An EXPRESS data model can be defined in two ways, textually and graphically. For formal verification and as input for tools such as SDAI the textual representation within an ASCII file is the most important one. The graphical representation on the other hand is often more suitable for human use such as explanation and tutorials. The graphical representation, called EXPRESS-G, is not able to represent all details that can be formulated in the textual form.

EXPRESS is similar to programming languages such as Pascal. Within a SCHEMA various datatypes can be defined together with structural constraints and algorithmic rules. A main feature of EXPRESS is the possibility to formally validate a population of datatypes - this is to check for all the structural and algorithmic rules.

EXPRESS-G

EXPRESS-G is a standard graphical notation for information models.[4] It is a useful companion to the EXPRESS language for displaying entity and type definitions, relationships and cardinality.[5] This graphical notation supports a subset of the EXPRESS language. One of the advantages of using EXPRESS-G over EXPRESS is that the structure of a data model can be presented in a more understandable manner. A disadvantage of EXPRESS-G is that complex constraints cannot be formally specified. Figure 1 is an example. The data model presented in figure could be used to specify the requirements of a database for an audio compact disc (CD) collection.[2]

Simple example

Fig 2. An EXPRESS-G diagram for Family schema

A simple EXPRESS data model looks like fig 2, and the code like this:

SCHEMA Family;

ENTITY Person
   ABSTRACT SUPERTYPE OF (ONEOF (Male, Female));
     name: STRING;
     mother: OPTIONAL Female;
     father: OPTIONAL Male;
END_ENTITY;

ENTITY Female
   SUBTYPE OF (Person);
END_ENTITY;

ENTITY Male
   SUBTYPE of (Person);
END_ENTITY;

END_SCHEMA;

The data model is enclosed within the EXPRESS schema Family. It contains a supertype entity Person with the two subtypes Male and Female. Since Person is declared to be ABSTRACT only occurrences of either (ONEOF) the subtype Male or Female can exist. Every occurrence of a person has a mandatory name attribute and optionally attributes mother and father. There is a fixed style of reading for attributes of some entity type:

  • a Female can play the role of mother for a Person
  • a Male can play the role of father for a Person

EXPRESS Building blocks

Datatypes

EXPRESS offers a series of datatypes, with specific data type symbols of the EXPRESS-G notation:[2]

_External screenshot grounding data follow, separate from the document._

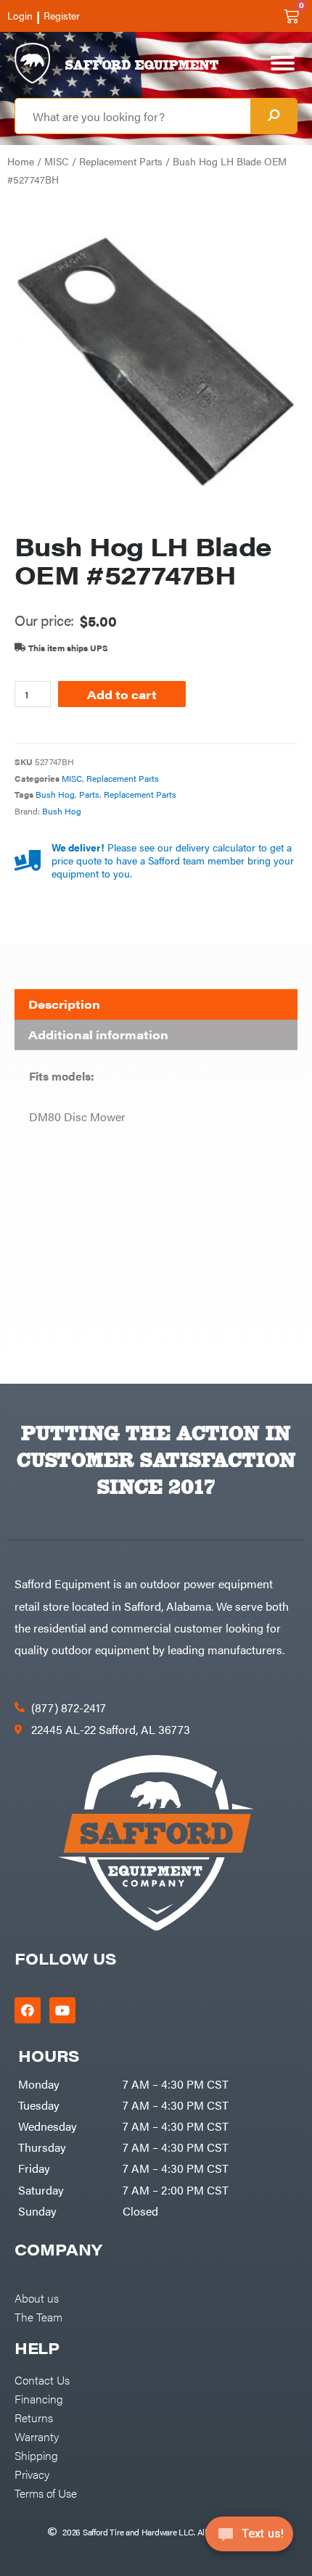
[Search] (273, 116)
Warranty (37, 2436)
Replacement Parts (121, 161)
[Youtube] (62, 2010)
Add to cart (122, 694)
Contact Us (42, 2379)
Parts (89, 794)
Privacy (32, 2473)
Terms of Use (46, 2492)
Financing (39, 2398)
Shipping (36, 2455)
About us (37, 2297)
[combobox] (132, 116)
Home (20, 161)
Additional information (98, 1034)
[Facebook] (28, 2010)
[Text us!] (249, 2538)
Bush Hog (55, 794)
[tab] (156, 1004)
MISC (56, 161)
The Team (38, 2316)
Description (64, 1004)
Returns (34, 2417)
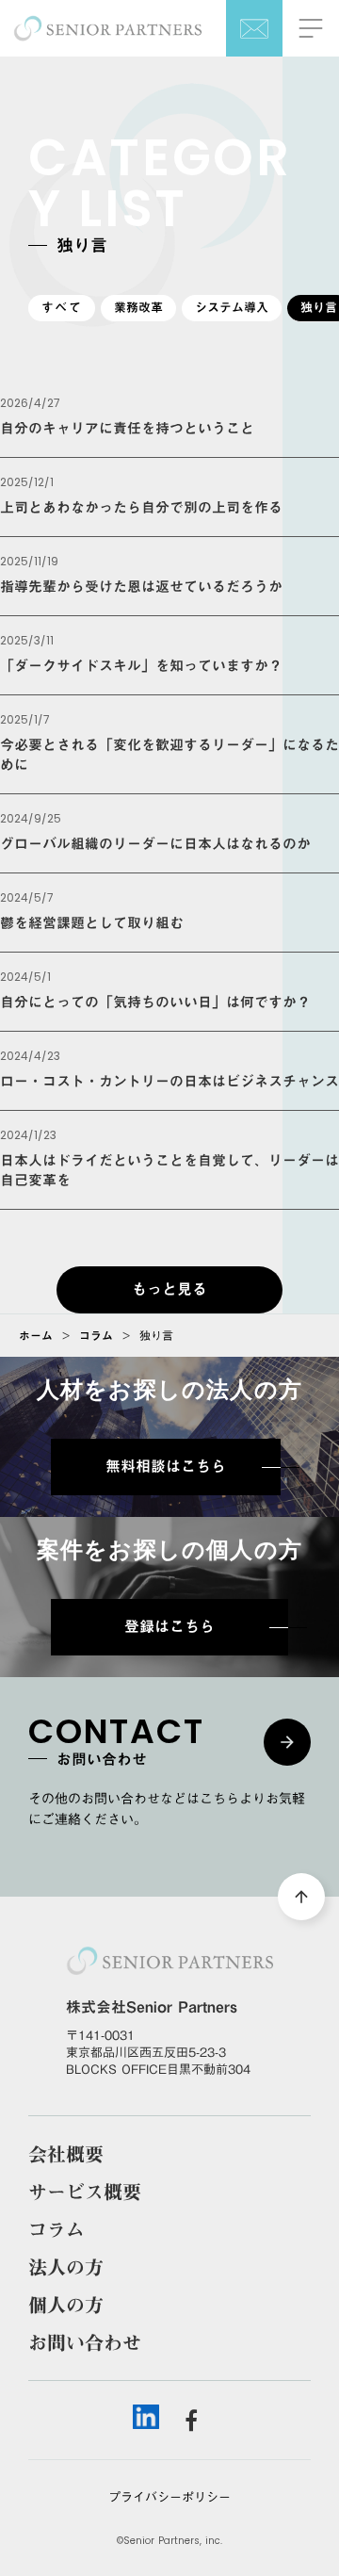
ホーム (36, 1335)
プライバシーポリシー (169, 2496)
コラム (96, 1335)
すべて (61, 307)
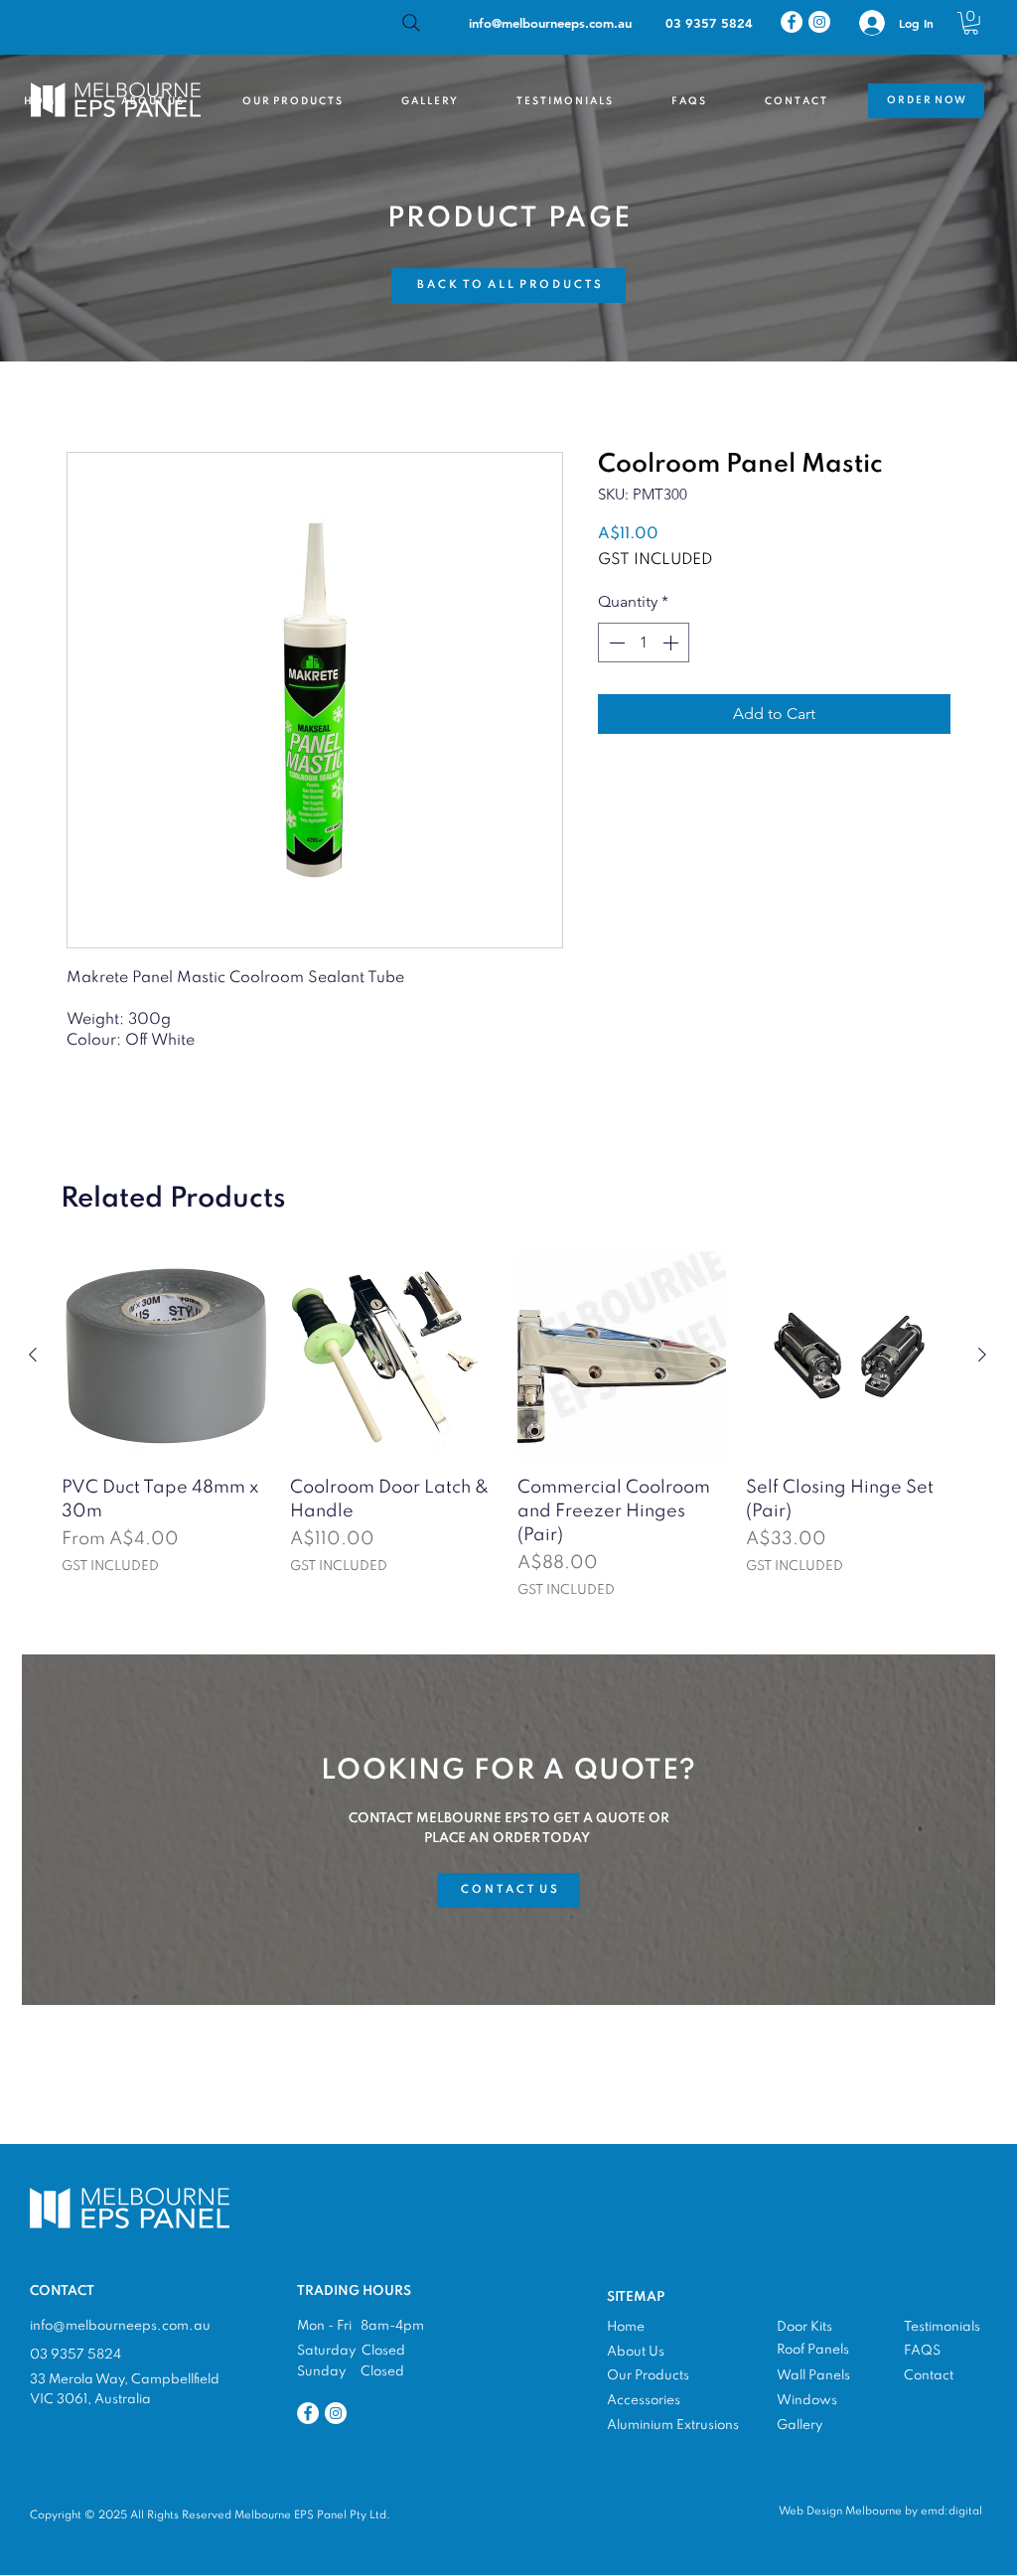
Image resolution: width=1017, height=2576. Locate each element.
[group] (507, 1425)
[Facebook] (791, 22)
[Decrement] (615, 642)
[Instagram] (819, 22)
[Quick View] (166, 1355)
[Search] (411, 23)
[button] (970, 23)
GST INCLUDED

A 02A Data type symbols.svg
  • Entity data type: This is the most important datatype in EXPRESS. It is covered below in more detail. Entity datatypes can be related in two ways, in a sub-supertype tree and/or by attributes.
  • Enumeration data type: Enumeration values are simple strings such as red, green, and blue for an rgb-enumeration. In the case that an enumeration type is declared extensible it can be extended in other schemas.
  • Defined data type: This further specializes other datatypes—e.g., define a datatype positive that is of type integer with a value > 0.
  • Select data type: Selects define a choice or an alternative between different options. Most commonly used are selects between different entity_types. More rare are selects that include defined types. In the case that an enumeration type is declared extensible, it can be extended in other schemas.
  • Simple data type
    • String: This is the most often used simple type. EXPRESS strings can be of any length and can contain any character (ISO 10646/Unicode).
    • Binary: This data type is only very rarely used. It covers a number of bits (not bytes). For some implementations the size is limited to 32 bit.
    • Logical: Similar to the boolean datatype a logical has the possible values TRUE and FALSE and in addition UNKNOWN.
    • Boolean: With the boolean values TRUE and FALSE.
    • Number: The number data type is a supertype of both, integer and real. Most implementations take uses a double type to represent a real_type, even if the actual value is an integer.
    • Integer: EXPRESS integers can have in principle any length, but most implementations restricted them to a signed 32 bit value.
    • Real: Ideally an EXPRESS real value is unlimited in accuracy and size. But in practise a real value is represented by a floating point value of type double.
  • Aggregation data type: The possible kinds of aggregation_types are SET, BAG, LIST and ARRAY. While SET and BAG are ordered, LIST and ARRAY are unordered. A BAG may contain a particular value more than once, this is not allowed for SET. An ARRAY is the only aggregate that may contain unset members. This is not possible for SET, LIST, BAG. The members of an aggregate may be of any other data type

A few general things are to be mentioned for datatypes.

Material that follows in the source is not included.